OpenApoc
OpenApoc copied to clipboard
Engine performance in battlescape and ways to improve it
Currently profiling shows that an intense battle (36 anthropods vs base defenses) has processor time spread as follows:
-
50% on redering, of which:
-
25% (a half) rendering map parts
-
7% on TileObject.getCenter
-
24% on battle.update, of which:
-
10% updating map parts
-
7% updating units, of which
-
2% unit AI
-
2% unit movement
I thought about making several code paths parallel, but it seems that won't improve a lot. How could we improve the most costly part, rendering map parts? It seems mostly spending time on allocation and deallocation if you dig further.
And is it worth paralleling stuff like unit AI and map part update, which takes like about 12% of total load?

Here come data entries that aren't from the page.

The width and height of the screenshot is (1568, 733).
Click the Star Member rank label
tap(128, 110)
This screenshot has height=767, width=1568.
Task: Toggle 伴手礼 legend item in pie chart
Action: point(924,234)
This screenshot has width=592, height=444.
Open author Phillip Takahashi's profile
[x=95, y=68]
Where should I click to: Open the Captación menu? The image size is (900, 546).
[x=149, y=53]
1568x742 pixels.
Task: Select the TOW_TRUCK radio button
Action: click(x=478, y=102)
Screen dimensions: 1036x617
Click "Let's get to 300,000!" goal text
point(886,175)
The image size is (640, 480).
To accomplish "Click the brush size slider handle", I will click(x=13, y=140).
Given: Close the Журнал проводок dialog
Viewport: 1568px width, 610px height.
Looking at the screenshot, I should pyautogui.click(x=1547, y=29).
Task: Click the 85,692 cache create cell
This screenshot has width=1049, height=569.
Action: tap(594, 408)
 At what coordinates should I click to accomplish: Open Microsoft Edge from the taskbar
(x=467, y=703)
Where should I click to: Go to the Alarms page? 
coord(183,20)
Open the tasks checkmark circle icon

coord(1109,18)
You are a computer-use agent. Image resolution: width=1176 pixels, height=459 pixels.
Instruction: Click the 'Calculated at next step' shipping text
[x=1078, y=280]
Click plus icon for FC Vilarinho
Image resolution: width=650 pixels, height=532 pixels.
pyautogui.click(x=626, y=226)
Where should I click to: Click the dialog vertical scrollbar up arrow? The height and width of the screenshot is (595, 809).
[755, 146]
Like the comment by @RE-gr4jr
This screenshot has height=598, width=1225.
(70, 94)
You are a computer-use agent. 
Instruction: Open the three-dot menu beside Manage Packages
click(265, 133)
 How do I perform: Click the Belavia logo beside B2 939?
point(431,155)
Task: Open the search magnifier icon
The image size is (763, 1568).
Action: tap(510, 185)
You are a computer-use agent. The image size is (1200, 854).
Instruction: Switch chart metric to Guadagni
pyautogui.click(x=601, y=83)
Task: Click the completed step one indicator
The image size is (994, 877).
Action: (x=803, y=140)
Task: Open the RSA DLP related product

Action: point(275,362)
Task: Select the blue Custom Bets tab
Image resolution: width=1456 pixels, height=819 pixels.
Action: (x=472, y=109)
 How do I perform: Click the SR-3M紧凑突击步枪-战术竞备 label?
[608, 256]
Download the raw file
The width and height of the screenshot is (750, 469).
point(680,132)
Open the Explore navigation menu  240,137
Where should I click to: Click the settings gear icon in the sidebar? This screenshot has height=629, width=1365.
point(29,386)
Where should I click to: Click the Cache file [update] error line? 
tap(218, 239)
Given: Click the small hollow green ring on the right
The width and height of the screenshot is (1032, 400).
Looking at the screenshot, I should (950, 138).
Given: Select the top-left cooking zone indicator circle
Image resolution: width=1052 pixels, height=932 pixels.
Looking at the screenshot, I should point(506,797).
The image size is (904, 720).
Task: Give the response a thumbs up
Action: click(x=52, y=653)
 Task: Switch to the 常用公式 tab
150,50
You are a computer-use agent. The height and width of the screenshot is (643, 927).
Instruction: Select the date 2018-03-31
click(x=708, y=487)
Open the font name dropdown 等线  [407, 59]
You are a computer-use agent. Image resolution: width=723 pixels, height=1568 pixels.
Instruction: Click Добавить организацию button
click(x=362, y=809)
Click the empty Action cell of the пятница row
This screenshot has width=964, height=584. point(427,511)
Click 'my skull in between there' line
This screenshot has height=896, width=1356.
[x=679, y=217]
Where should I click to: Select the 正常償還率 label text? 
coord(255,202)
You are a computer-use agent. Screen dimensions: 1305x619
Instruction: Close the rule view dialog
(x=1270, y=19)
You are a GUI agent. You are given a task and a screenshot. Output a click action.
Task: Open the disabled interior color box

I mean, here's what I could do (and it will take a lot of time):
-
Right now unit AI is called when unit is updated, and gives a decision which is executed immediately. Instead, we could run all AI in parallel, store all decisions then execute them all in parallel.
-
Right now, map parts try to re-link themselves immediately when they die. Instead, we could add all map parts that need re-linking to a set, and then update them after all map parts are updated. If we do some other changes, like, convert fallen map parts into rubble also in the end, not immediately, this would allow us to execute map part update in parallel.
-
Several other cases could probably go parallel by adopting same model: instead of writing change immediately, store it in some place where we can write simulatenously, and then gather all the info and process it at once.
Is it worth the time? It looks like no, but I want to confirm. I want OpenApoc to run as good as it can, but at the same time its no use spending time on optimisation that's not worth the effort. Wanted to know your guys' opinion on this.
Is the 50% "rendering" actually in the renderer? I remember the iterators for the actual TileObject loop in draw() being a surprisingly large amount of the profile time in my quick msvc tests.
If it is in the renderer - assuming it's using gles30_v2 - which is the fastest and best on a new enough GPU - how much time is spend in flush() compared to the SpriteDrawMachine::draw() calls?
no, render is not mostly the renderer, it's our classes, and when you dig further it's some "allocation" and "deallocation" (I don't know what it means, but that's what you get when you try to go down the tree)
and this issue was less of a complaint about renderer performance, and more of a question, should I rework the logic to allow multithreading in places where it seems there's not much load anyway?
Multithreading is magic indeed.
Yet its magic is only in the beginning, as it only scales on as much cores you have, which usually is only a 4-8x speedup (which is still nice), but at the expense of hogging the entire CPU :)
Moreover, once you painfully enable a part to be multi-threaded, you'll bear the cost of it forever (shared data, locks, ...).
Change in algorithm such as "pooling" in this case which seems to be "alloc/dealloc" driven, might have much more dramatic improvements.
And HUGE 👍 👍 👍 for your work!